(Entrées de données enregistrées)

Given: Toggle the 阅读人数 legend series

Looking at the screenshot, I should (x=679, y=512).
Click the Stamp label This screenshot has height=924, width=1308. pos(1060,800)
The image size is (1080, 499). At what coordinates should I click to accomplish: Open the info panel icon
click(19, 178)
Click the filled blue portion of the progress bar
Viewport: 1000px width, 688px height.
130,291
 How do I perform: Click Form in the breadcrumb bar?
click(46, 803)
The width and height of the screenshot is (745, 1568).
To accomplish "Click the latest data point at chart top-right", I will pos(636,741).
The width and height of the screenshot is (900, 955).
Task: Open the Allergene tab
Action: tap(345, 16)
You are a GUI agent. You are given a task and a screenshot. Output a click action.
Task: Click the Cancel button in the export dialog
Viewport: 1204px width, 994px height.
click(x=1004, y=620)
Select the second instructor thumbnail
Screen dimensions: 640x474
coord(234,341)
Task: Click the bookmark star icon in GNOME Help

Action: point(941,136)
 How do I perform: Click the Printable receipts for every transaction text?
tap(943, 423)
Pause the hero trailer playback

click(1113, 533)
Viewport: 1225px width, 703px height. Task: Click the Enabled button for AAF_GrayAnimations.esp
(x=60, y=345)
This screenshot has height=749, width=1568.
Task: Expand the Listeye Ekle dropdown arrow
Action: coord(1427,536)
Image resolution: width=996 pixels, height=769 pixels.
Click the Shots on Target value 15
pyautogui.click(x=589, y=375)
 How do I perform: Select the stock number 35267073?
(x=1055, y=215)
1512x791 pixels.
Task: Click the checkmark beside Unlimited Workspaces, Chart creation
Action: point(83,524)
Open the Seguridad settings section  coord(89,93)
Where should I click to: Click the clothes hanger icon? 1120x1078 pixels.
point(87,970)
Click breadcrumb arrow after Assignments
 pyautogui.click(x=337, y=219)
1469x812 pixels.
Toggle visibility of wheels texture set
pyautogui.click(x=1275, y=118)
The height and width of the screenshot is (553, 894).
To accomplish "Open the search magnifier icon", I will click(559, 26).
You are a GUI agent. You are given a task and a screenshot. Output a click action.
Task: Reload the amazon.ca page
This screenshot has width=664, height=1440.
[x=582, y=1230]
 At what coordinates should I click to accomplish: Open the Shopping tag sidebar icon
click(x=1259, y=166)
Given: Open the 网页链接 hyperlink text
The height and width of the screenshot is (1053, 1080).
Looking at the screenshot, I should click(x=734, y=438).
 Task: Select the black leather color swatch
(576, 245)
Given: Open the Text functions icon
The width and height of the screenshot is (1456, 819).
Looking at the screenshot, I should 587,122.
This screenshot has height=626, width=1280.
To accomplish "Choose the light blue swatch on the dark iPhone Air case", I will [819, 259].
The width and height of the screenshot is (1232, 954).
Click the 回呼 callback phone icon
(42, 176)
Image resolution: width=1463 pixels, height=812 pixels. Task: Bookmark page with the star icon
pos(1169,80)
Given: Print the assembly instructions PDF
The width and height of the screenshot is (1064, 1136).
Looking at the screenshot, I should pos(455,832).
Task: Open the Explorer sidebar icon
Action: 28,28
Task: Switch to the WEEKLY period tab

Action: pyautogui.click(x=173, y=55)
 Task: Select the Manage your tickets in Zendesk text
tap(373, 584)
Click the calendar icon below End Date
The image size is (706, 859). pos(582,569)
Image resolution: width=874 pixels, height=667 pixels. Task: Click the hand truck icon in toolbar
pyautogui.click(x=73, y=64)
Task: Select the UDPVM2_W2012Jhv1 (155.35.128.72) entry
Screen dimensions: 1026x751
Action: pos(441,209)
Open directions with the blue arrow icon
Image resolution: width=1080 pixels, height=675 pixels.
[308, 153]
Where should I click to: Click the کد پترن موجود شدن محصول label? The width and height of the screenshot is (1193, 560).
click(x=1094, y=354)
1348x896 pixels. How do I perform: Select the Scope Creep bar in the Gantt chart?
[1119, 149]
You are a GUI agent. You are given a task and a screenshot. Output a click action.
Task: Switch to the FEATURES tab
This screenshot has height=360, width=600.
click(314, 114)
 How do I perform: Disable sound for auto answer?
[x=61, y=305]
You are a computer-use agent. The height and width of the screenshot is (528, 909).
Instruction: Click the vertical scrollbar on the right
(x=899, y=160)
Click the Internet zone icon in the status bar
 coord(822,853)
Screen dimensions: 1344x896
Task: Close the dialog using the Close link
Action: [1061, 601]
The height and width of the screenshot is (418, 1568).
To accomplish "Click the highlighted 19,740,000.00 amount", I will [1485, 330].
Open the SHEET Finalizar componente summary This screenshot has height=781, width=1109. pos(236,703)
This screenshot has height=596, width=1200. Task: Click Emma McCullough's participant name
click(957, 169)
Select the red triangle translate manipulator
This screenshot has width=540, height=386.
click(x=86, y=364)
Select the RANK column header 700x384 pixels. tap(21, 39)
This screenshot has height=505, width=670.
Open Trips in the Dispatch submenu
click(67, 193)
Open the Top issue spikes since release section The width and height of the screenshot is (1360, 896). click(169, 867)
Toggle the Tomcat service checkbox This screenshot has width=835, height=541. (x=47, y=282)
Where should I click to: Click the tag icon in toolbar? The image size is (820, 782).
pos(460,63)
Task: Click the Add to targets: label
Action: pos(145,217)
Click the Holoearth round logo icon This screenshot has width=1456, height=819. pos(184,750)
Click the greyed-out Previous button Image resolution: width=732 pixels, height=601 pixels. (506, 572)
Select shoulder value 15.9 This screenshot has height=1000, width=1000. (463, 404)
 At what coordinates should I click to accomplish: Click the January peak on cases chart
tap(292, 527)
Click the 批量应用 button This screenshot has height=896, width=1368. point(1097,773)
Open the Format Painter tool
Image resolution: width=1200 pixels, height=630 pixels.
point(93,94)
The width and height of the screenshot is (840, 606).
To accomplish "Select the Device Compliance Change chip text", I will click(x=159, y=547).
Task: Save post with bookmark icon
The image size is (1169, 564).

Énoncé écrit> Recopiez telles quelles les lignes allant de celle qui contient "Select the RANK" jusqu'à celle qui contient "Click the 批量应用", ces deux lignes comprises.

Résultat>
Select the RANK column header 700x384 pixels. tap(21, 39)
This screenshot has height=505, width=670.
Open Trips in the Dispatch submenu
click(67, 193)
Open the Top issue spikes since release section The width and height of the screenshot is (1360, 896). click(169, 867)
Toggle the Tomcat service checkbox This screenshot has width=835, height=541. (x=47, y=282)
Where should I click to: Click the tag icon in toolbar? The image size is (820, 782).
pos(460,63)
Task: Click the Add to targets: label
Action: pos(145,217)
Click the Holoearth round logo icon This screenshot has width=1456, height=819. pos(184,750)
Click the greyed-out Previous button Image resolution: width=732 pixels, height=601 pixels. (506, 572)
Select shoulder value 15.9 This screenshot has height=1000, width=1000. (463, 404)
 At what coordinates should I click to accomplish: Click the January peak on cases chart
tap(292, 527)
Click the 批量应用 button This screenshot has height=896, width=1368. point(1097,773)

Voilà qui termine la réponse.